• **SET TASK**: Find every line in the records below that contains the word "layout" and copy each of those lines.
─── DATA ───
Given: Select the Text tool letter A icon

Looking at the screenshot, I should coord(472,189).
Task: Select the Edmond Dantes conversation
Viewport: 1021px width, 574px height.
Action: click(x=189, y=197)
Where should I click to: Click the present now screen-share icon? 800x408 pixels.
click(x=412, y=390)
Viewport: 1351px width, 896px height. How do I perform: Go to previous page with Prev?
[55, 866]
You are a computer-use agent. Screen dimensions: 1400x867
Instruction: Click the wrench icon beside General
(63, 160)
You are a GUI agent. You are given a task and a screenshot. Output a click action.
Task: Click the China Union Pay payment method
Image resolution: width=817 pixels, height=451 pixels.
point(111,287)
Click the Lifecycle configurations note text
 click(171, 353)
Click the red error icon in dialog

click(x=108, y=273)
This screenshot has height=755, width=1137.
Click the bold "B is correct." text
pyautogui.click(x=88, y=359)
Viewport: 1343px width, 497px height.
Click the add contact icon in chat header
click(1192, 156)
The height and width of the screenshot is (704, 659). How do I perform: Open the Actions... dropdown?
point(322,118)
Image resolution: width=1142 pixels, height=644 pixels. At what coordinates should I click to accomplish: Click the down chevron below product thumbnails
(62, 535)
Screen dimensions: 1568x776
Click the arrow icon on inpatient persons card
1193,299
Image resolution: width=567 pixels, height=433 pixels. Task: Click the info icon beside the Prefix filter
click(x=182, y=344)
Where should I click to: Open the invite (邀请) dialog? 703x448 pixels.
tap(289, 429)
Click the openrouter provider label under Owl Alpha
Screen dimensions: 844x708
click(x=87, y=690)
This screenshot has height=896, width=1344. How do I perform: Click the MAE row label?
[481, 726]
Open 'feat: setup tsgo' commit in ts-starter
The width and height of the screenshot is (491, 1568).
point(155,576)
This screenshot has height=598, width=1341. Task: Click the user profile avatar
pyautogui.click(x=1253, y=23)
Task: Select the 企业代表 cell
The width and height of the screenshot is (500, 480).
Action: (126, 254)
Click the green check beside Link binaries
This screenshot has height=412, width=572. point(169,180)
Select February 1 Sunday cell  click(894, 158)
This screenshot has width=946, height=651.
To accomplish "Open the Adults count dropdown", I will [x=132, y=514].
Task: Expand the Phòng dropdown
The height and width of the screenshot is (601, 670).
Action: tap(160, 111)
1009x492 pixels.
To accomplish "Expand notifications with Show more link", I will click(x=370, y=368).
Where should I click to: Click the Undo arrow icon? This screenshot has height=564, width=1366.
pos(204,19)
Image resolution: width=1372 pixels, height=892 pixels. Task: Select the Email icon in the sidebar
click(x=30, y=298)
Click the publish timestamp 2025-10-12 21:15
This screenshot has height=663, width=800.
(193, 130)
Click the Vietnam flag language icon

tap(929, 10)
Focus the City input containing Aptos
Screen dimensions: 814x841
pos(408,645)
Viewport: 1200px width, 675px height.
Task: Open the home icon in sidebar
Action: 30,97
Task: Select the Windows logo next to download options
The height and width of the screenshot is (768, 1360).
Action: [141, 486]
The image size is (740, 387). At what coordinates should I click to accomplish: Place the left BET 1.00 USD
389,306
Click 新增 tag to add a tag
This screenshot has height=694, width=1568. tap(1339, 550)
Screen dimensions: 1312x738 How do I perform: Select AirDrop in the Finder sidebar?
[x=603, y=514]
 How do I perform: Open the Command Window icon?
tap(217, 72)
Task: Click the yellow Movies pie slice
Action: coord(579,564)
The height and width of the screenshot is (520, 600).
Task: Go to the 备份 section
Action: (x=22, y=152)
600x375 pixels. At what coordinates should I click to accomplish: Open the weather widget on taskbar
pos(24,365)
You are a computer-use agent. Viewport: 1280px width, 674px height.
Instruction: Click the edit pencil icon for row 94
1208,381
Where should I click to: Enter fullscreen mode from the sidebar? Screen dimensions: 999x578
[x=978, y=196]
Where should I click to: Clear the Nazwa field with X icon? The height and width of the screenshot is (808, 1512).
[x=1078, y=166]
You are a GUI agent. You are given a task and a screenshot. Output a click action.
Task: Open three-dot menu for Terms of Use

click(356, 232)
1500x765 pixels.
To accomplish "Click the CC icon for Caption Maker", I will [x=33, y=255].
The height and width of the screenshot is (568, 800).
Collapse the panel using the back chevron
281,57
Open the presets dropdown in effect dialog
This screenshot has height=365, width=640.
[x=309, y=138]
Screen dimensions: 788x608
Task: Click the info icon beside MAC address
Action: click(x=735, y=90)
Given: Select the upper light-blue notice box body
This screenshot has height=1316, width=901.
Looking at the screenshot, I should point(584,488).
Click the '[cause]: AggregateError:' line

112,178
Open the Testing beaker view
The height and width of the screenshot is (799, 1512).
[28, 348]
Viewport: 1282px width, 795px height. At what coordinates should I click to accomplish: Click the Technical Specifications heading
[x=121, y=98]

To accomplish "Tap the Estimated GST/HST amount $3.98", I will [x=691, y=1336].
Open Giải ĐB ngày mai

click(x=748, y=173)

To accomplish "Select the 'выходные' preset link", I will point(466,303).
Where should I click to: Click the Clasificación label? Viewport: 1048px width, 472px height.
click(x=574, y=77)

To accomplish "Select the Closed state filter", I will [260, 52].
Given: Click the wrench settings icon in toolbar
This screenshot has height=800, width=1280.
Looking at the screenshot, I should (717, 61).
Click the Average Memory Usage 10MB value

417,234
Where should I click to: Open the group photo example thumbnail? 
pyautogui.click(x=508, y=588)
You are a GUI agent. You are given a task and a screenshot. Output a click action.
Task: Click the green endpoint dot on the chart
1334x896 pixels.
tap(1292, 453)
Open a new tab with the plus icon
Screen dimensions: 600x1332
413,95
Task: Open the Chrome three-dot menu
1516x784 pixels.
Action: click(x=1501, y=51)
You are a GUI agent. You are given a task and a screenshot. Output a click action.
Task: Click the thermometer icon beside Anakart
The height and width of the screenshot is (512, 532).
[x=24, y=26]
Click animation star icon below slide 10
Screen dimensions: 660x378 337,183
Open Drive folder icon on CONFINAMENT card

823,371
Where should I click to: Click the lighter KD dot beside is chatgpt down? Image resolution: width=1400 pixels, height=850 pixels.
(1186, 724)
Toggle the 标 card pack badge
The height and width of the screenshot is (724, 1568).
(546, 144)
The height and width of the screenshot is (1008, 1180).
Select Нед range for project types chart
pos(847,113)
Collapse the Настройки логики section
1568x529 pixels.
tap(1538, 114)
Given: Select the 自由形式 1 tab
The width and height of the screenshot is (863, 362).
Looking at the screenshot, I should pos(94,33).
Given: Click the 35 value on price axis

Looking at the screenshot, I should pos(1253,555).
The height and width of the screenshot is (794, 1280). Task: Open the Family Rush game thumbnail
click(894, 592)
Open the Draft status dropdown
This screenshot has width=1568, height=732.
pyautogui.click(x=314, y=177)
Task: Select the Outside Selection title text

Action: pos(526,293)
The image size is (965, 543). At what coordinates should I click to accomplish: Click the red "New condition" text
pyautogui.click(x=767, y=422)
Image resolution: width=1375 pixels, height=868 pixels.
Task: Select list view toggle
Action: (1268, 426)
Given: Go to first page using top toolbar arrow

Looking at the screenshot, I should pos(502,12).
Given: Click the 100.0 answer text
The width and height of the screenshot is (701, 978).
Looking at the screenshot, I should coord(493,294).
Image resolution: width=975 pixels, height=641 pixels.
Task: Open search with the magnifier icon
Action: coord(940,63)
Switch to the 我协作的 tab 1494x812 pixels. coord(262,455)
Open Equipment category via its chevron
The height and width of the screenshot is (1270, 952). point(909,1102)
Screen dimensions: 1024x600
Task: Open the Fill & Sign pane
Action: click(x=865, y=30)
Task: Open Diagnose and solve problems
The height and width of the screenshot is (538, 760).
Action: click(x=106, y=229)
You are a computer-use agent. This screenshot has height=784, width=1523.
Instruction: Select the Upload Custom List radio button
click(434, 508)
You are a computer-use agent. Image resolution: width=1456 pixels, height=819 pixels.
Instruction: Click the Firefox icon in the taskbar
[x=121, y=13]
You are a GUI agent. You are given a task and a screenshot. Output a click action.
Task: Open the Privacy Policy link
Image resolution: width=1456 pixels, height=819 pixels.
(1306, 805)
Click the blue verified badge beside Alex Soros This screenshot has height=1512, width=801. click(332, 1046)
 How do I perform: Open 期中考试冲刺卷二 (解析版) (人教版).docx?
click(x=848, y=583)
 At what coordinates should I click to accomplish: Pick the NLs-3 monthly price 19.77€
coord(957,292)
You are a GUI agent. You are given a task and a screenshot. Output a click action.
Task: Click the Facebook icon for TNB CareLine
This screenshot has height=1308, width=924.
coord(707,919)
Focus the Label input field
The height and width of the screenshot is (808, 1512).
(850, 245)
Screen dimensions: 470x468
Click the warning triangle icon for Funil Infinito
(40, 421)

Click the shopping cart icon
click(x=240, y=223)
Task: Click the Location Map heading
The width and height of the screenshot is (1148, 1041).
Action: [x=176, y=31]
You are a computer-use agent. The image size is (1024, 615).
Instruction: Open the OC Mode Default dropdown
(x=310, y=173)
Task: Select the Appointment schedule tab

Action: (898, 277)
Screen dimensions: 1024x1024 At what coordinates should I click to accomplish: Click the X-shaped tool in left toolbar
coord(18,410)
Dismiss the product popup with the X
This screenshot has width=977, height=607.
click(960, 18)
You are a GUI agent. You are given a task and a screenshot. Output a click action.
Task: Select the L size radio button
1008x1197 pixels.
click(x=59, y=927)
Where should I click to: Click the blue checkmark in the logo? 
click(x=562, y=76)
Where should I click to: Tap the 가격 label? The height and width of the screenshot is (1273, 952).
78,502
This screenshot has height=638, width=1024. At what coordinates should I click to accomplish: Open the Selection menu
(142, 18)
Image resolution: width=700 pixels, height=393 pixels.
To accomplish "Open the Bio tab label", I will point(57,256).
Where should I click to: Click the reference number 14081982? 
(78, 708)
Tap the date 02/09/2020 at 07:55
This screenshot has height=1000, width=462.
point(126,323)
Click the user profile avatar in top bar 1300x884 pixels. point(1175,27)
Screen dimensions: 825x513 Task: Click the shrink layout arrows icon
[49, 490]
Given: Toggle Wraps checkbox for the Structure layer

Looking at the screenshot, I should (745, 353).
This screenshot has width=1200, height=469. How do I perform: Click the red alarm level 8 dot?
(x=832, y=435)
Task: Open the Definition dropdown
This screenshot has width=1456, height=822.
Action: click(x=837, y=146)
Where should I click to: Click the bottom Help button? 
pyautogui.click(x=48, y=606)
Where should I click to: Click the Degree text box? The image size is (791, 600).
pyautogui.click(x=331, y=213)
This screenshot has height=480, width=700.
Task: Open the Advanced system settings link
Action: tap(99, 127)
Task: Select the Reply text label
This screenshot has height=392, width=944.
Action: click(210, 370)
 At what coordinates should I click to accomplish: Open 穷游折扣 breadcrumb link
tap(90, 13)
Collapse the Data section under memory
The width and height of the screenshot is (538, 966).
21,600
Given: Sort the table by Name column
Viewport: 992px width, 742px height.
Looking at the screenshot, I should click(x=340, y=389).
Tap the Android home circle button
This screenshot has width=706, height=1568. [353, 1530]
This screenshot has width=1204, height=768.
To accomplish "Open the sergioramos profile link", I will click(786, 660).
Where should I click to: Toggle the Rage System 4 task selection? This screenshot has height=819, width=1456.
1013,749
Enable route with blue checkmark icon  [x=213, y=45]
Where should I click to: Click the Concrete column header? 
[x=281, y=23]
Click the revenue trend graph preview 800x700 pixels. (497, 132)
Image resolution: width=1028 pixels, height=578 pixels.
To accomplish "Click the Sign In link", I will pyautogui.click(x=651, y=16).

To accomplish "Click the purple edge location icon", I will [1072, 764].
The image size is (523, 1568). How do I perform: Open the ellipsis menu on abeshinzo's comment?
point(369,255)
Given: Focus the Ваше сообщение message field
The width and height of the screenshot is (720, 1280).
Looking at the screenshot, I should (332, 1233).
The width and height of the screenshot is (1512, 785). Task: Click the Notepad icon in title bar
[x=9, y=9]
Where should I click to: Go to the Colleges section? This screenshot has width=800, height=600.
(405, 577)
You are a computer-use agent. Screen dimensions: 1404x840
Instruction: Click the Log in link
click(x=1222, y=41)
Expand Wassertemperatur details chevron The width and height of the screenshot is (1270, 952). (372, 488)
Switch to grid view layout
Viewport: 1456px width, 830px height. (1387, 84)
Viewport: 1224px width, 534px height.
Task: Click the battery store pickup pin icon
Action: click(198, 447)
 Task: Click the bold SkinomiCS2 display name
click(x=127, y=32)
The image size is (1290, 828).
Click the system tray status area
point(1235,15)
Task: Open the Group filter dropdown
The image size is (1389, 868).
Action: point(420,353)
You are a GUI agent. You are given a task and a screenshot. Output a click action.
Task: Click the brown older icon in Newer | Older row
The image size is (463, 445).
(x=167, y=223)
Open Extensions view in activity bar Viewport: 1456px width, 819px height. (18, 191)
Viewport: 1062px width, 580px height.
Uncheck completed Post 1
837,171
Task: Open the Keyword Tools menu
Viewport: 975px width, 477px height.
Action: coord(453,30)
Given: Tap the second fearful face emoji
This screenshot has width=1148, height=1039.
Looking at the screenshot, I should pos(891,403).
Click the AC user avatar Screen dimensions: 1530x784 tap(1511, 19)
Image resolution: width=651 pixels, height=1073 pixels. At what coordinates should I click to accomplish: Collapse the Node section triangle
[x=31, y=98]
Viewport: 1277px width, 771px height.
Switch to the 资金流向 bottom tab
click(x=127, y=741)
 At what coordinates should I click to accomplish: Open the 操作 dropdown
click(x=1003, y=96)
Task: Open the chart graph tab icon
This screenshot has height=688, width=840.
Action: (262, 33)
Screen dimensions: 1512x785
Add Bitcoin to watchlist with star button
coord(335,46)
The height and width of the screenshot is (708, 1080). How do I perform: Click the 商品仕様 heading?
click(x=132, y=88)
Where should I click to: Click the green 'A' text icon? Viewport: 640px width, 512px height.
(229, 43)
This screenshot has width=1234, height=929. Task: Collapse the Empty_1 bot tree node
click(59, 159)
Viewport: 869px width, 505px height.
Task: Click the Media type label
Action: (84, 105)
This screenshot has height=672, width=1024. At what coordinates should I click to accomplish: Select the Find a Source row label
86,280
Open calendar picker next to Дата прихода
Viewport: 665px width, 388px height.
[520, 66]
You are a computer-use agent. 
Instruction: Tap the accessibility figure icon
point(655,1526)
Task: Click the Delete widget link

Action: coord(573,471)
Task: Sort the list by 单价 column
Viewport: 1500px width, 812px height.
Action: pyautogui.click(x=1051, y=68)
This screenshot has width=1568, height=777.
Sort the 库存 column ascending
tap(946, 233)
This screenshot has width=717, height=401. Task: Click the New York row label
───
• **EXERCISE ANSWER**:
Screen dimensions: 825x513 Task: Click the shrink layout arrows icon
Switch to grid view layout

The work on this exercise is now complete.